What he saw next made him upchuck his sushi.
It was a picture of Daiji Miyashita, lying on the floor in a pool of his blood inside a circle made of fashion magazines with Junko on the cover. Large cuts were on his neck and wrists, a large bloodstain covering his right eye.
The caption was simply "EVERY DOLLAR HAS A PRICE. -S". Below it, "愛愛愛愛愛愛愛愛愛愛愛愛愛".
Another chapter fresh from the writing mill!
I wanted to focus on the Dollars' in-group dynamics, how a horizontal leaderless group would deal with its own bad apples as I said back in Chapter 2. Who would've thought that robbing the most famous Japanese teenage girl had its own social consequences?
I always saw Mikado as someone who the Dollars changed as much as vice versa; it's given him boldness in leading his class and trying to deflect blame from the gang. Dealing with the fallout over the attack on Junko is the least of the troubles the Dollars had and will have, now that Ikebukuro's other players started to make moves.
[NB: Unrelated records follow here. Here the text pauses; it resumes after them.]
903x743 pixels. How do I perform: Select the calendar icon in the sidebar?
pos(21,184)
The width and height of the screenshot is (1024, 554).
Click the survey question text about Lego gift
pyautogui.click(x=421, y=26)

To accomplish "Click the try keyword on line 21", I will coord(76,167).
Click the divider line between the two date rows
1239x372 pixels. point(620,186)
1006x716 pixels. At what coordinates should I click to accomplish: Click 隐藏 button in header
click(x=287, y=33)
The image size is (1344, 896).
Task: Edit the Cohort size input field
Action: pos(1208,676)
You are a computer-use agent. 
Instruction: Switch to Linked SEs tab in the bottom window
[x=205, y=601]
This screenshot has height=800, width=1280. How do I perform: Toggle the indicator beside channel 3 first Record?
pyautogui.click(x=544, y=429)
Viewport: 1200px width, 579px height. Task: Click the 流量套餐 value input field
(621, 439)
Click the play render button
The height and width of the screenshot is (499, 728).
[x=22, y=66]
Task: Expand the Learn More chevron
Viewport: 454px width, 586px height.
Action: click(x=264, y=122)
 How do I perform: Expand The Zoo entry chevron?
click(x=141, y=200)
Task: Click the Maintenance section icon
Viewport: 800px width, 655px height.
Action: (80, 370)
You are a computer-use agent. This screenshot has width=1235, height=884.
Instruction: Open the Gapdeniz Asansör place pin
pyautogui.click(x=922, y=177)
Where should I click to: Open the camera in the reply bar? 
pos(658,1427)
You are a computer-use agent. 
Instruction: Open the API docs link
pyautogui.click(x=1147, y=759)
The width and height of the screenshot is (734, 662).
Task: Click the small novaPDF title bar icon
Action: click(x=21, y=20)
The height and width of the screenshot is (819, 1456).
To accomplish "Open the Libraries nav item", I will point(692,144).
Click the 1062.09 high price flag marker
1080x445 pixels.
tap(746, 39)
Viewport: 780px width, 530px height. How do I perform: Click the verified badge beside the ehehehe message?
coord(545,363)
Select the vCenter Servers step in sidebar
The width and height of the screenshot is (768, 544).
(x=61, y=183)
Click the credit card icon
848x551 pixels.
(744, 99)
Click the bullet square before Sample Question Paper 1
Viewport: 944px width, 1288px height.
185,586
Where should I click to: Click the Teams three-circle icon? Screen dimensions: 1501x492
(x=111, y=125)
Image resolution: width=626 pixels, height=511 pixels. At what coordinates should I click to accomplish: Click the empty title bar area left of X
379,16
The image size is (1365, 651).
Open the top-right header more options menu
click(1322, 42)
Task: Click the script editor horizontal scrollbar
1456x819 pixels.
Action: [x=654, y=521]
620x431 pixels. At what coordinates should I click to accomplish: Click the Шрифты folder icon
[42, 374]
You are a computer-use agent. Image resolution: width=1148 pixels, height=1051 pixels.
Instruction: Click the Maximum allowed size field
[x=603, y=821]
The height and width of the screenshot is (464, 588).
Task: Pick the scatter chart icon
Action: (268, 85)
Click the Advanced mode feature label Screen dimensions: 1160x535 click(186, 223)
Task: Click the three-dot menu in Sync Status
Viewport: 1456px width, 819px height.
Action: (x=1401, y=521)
What was so frustrating about Despair Arc was it nerfed Junko's charisma; she was a world-famous fashion model (and is so popular with cosplayers in real life she appeared in a Guinness book for it), but apparently it took brainwashing anime to drive people into despair. Her telling Hotaka that he's worthless makes her more like the Regina George-esque alpha bitch I always saw her as, but far more evil.
Mukuro also got the short end of the stick when it comes to characterization: her modes were either "fawn over Junko" and "kill or torture a cinnamon roll". Granted, it was a prequel, but calling Naegi a loser was way too much for me. This is my way to correct that mistake; giving her a chance to start a friendship with somebody who isn't named 'Junko.' Can this be the beginning of a beautiful friendship? Only time (and future chapters) will tell!
Thank you for reading all this if you get these far, and please leave feedback or Kudos if you liked it or otherwise.
P.S. Between looking for work, catching up on shows/movies I missed, or dealing with my recent high uric acid diagnosis (thank God it didn't reach gout levels), I know my update schedule hasn't been the best at all. Make no mistake, however, I plan to continue PaS until its conclusion to the best of my ability.